## Entries supplied
---
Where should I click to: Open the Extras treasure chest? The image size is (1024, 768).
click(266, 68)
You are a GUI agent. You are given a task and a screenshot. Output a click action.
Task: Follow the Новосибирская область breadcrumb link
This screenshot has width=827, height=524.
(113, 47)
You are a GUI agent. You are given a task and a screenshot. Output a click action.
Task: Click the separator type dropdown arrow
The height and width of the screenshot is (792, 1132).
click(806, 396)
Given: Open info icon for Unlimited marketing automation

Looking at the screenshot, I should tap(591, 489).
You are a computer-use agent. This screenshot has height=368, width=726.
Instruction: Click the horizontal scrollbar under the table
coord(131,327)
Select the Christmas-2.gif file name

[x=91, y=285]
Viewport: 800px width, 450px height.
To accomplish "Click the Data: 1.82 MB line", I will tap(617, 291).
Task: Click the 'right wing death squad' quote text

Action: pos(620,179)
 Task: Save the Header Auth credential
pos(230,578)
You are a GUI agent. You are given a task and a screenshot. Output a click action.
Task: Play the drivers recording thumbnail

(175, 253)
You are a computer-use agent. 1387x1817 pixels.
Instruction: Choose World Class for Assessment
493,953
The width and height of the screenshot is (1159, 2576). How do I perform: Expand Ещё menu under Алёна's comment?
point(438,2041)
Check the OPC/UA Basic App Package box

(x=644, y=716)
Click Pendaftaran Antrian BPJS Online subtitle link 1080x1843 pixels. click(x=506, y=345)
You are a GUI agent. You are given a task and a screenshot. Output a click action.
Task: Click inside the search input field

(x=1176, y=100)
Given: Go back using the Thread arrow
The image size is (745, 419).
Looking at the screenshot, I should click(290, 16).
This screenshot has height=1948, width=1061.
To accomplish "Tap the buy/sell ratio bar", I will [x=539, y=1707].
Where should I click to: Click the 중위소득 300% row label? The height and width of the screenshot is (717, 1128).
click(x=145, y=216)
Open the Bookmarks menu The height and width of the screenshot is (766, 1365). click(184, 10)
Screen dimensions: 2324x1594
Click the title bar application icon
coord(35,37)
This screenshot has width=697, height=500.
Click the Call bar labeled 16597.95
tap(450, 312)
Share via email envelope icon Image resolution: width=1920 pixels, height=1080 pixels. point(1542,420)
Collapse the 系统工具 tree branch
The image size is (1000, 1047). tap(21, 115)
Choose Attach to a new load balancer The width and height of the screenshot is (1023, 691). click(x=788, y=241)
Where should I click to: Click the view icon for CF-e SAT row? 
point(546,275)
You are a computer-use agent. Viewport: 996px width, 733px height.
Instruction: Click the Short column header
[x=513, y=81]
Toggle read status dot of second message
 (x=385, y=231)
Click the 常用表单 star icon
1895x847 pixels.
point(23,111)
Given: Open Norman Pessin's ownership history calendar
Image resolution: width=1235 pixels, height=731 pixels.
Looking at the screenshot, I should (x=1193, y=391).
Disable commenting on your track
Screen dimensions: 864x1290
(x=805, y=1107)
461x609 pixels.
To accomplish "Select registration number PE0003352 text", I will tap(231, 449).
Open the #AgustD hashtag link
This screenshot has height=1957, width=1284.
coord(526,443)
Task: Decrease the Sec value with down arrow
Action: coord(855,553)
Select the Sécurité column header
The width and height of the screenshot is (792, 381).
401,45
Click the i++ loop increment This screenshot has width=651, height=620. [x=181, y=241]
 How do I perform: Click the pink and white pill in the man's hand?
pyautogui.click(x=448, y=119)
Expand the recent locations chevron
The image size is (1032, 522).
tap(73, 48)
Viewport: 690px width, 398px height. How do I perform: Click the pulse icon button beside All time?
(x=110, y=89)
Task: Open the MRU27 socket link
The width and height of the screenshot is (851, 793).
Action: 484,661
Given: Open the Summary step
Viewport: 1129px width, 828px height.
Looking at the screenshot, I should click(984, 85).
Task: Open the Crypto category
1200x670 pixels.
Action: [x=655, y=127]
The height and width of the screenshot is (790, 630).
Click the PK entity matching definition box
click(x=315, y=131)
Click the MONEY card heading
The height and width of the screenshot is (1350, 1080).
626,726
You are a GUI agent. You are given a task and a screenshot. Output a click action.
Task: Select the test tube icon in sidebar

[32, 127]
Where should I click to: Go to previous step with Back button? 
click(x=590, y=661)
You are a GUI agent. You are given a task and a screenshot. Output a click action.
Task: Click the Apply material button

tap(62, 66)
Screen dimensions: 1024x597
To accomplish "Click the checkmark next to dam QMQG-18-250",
---
Reproduce exactly the section above that begins at the line containing "The width and height of the screenshot is (851, 793)." and ends at the line containing "The height and width of the screenshot is (790, 630).", leaving out all other lines.

## Solution
The width and height of the screenshot is (851, 793).
Action: 484,661
Given: Open the Summary step
Viewport: 1129px width, 828px height.
Looking at the screenshot, I should click(984, 85).
Task: Open the Crypto category
1200x670 pixels.
Action: [x=655, y=127]
The height and width of the screenshot is (790, 630).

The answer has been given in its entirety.